Kiedyś nie znosiłam multipleksów. Sądziłam, że są dziwne, zbyt duże, tłoczne i nie ma w nich magii kina. Od kilku lat jednak multipleksy stały się moim naturalnym wyborem.
Dostrzegłam mnóstwo zalet kin-multipleksów, których wcześniej nie doceniałam. W rezultacie, jeśli wybieram się do kina do zawsze do Cinema City albo Multikina i nawet już nie pamiętam, kiedy byłam w „normalnym” kinie.
Zalety multipleksów, które doceniam to:
– Multipleksy usytuowane są zwykle w galeriach handlowych, więc można wygodnie zaparkować na dużym i najczęściej darmowym parkingu.
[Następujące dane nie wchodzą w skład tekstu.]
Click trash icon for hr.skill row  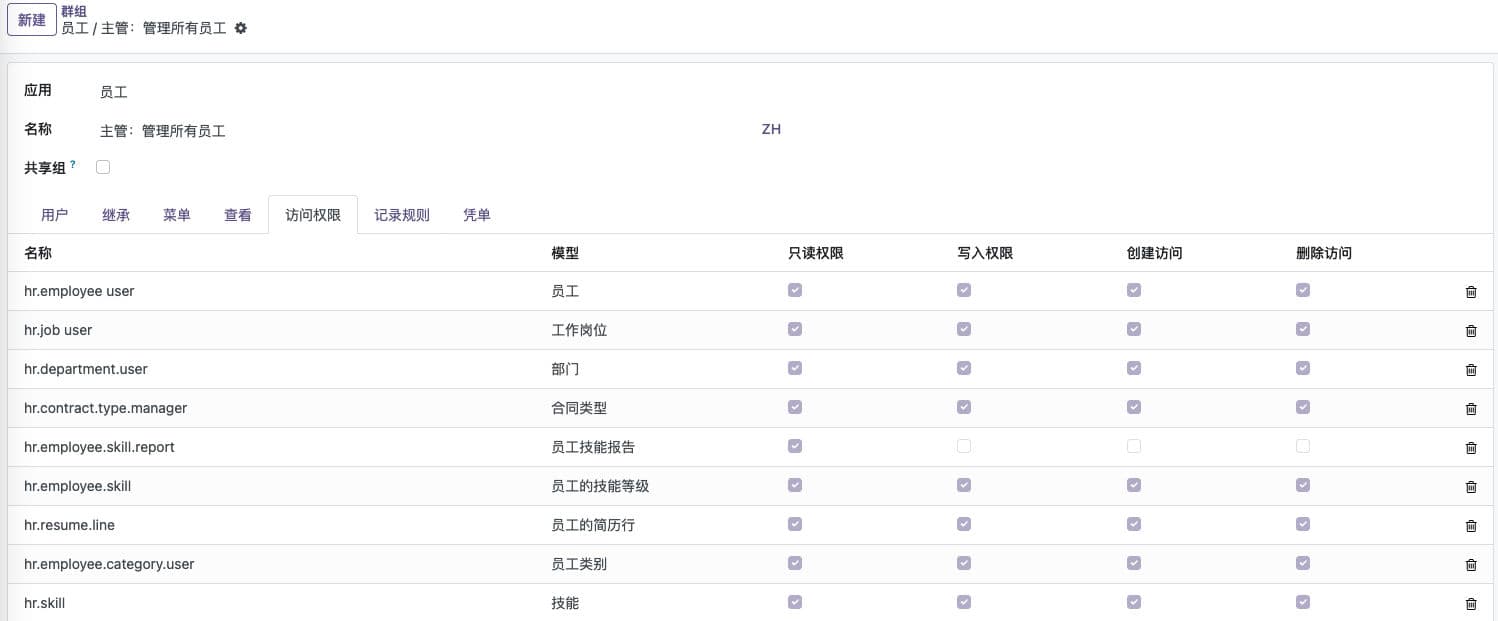(x=1471, y=604)
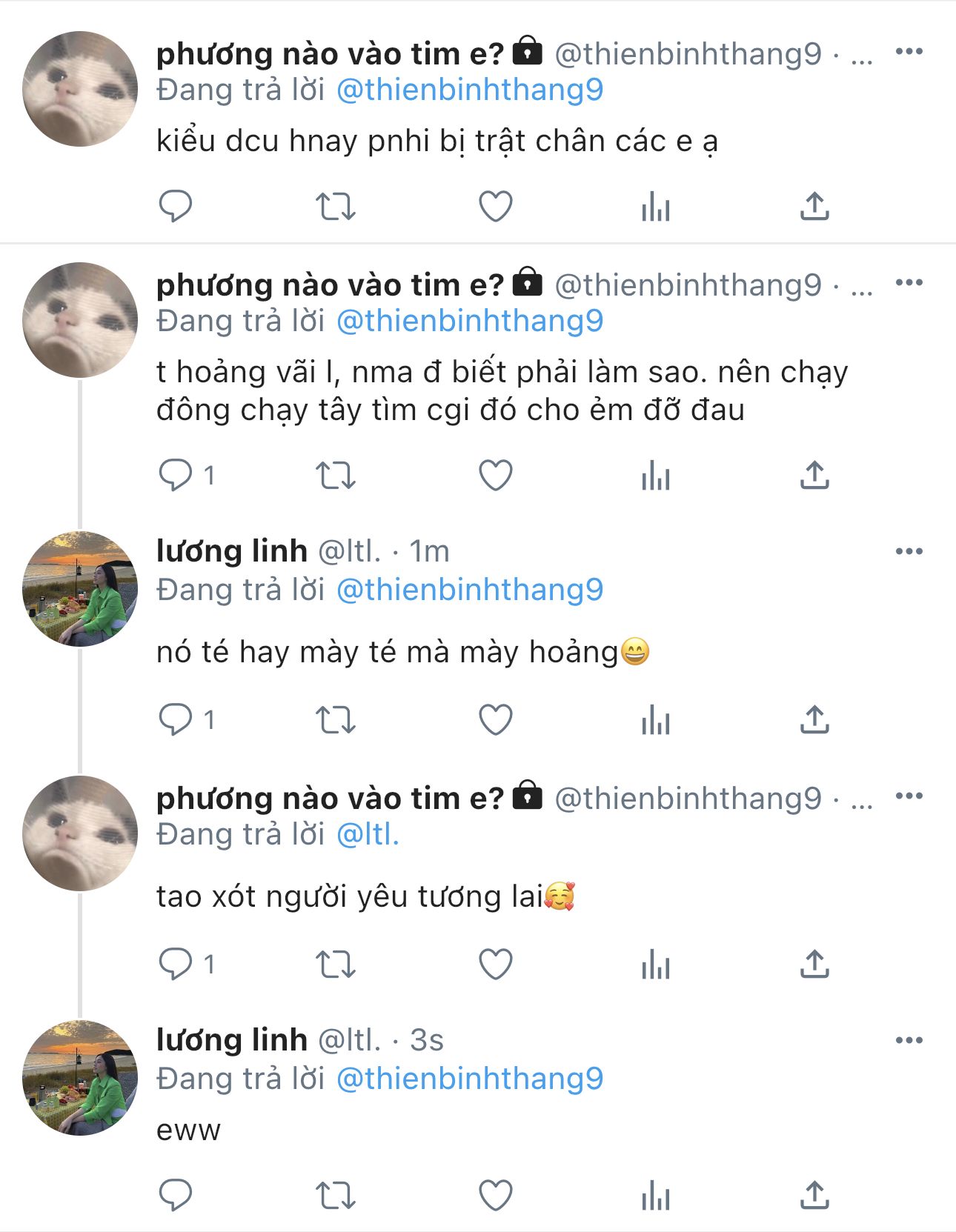Viewport: 956px width, 1232px height.
Task: Open more options on 'nó té hay' tweet
Action: (909, 552)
W małych kinach w centrum miasta może być z tym problem, ale jeśli nie jesteście zmotoryzowani może nie zrobić Wam to różnicy
– Druga zaleta kina usytuowanego w galerii to możliwość zostawienia rzeczy w szatni, albo w szafce. Na ten temat rozwodziłam się w poście: Galeria handlowa: gdzie mogę się rozpłaszczyć? Ja zawsze przeżywam problem noszenia ze sobą okryć wierzchnich 😉 Zastanawiałam się na przykład, dlaczego w kameralnym kinie muszę trzymać kurtkę na kolanach (jeśli nie ma obok mnie wolnego miejsca) i nie mogą otworzyć szatni… W teatrze jest to przecież nie do pomyślenia, więc dlaczego w małych kinach trzeba wnieść ze sobą okrycie wierzchnie, szalik itp. na salę? –
– Co mi się jeszcze podoba w multipleksach? Po zakończeniu seansu nie jest się „wyrzucanym” bezpośrednio na ulicę. To zaleta zarówno kin w galeriach jak i specjalnie wybudowanych multipleksów. Wcześniej, w małych kinach do których chodziłam przez cały okres obowiązkowej edukacji wkurzało mnie bezpośrednie wychodzenie z kina na ulicę. Zwłaszcza zimą kiedy otwierły się drzwi kina i po seansie trzeba było wyjść bezpośrednio na śnieg, deszcz, próz… brrr.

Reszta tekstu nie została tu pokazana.